> **AIM OF THE TASK**
Copy out the rows below word for word, all of them, but leave out the pictures.

> **RECORD SET**
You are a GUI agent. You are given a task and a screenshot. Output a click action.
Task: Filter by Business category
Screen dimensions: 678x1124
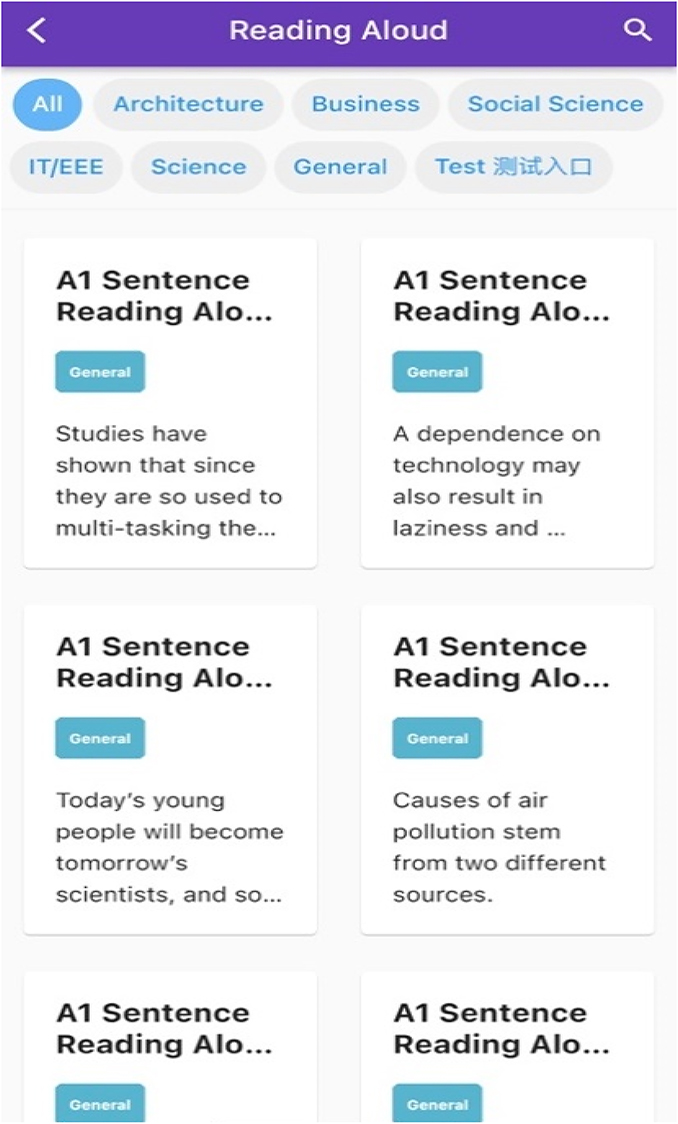tap(365, 104)
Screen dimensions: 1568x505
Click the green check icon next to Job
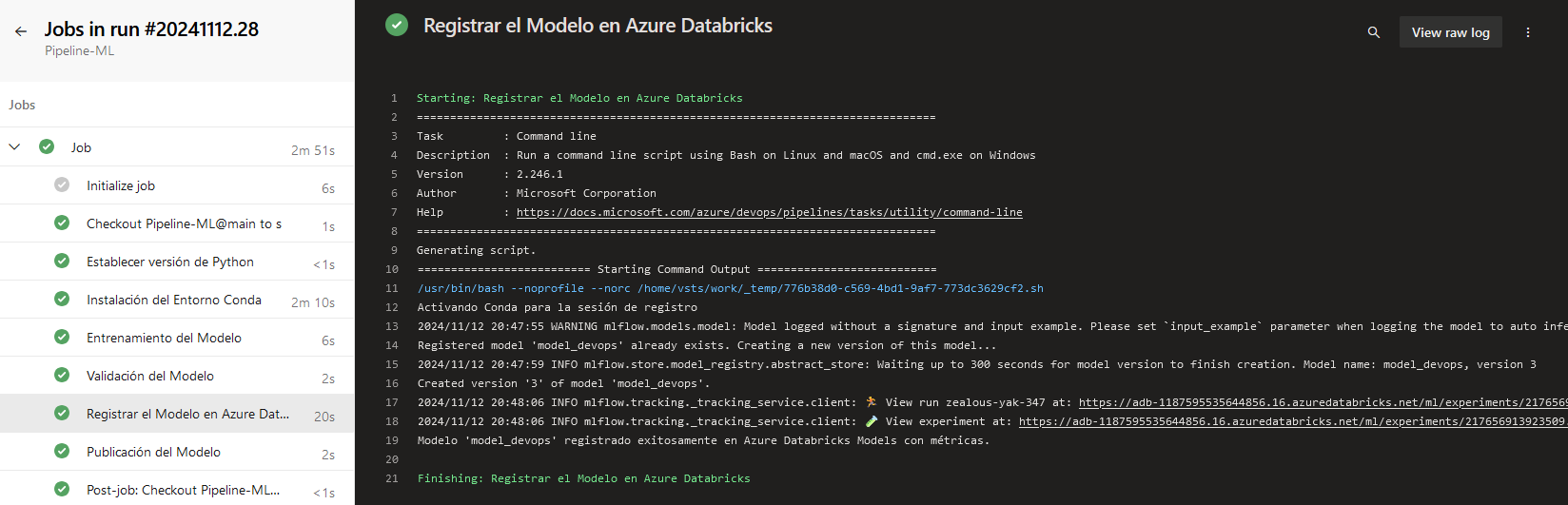[47, 147]
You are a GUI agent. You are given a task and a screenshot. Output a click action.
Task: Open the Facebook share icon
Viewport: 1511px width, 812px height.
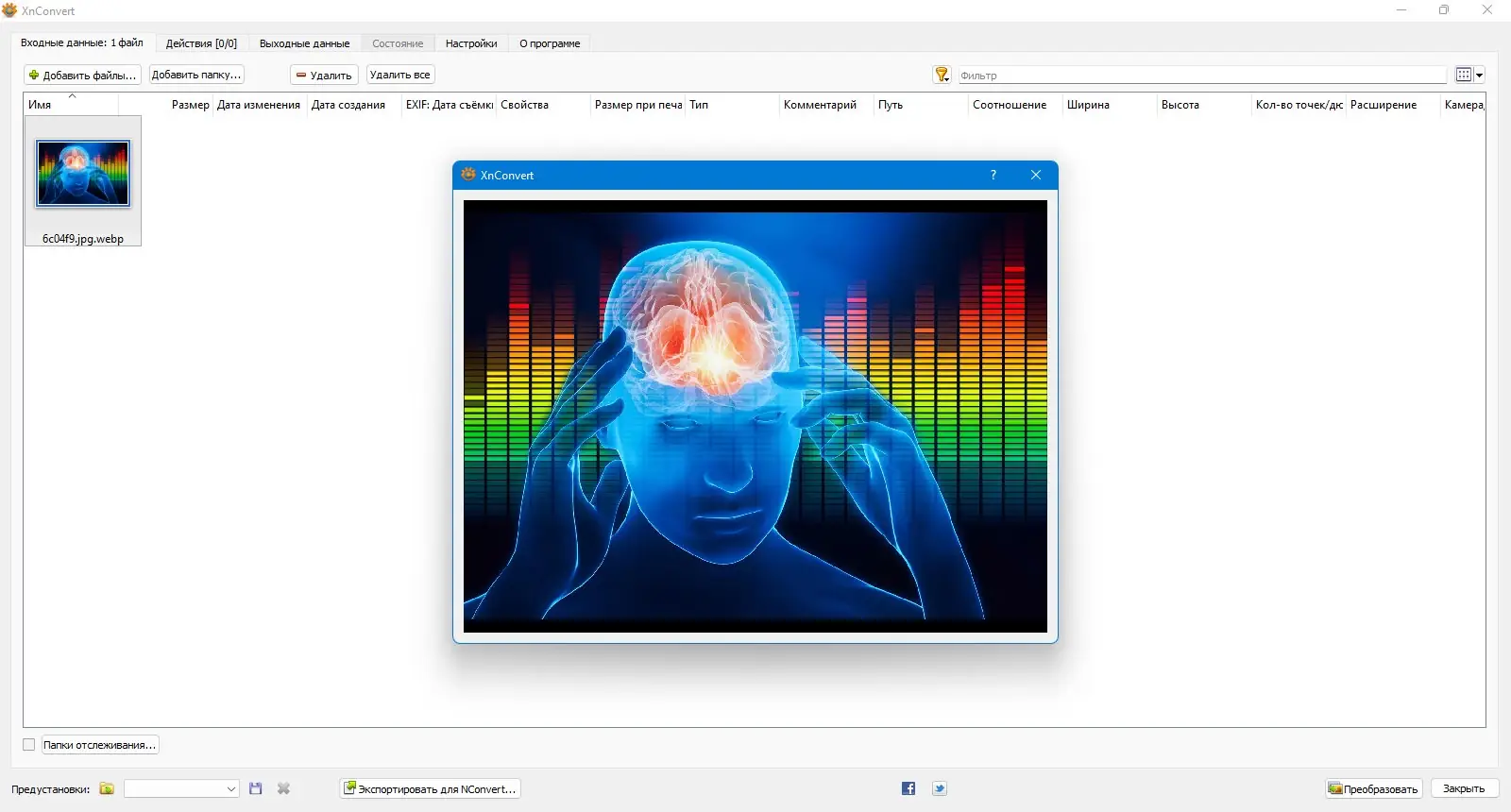[x=908, y=788]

> **ANSWER BELOW**
You are a GUI agent. You are given a task and a screenshot. Output a click action.
Task: Filter by Business category
Screen dimensions: 678x1124
tap(365, 104)
Screen dimensions: 1568x505
Click the green check icon next to Job
[47, 147]
You are a GUI agent. You are given a task and a screenshot. Output a click action.
Task: Open the Facebook share icon
Viewport: 1511px width, 812px height.
[x=908, y=788]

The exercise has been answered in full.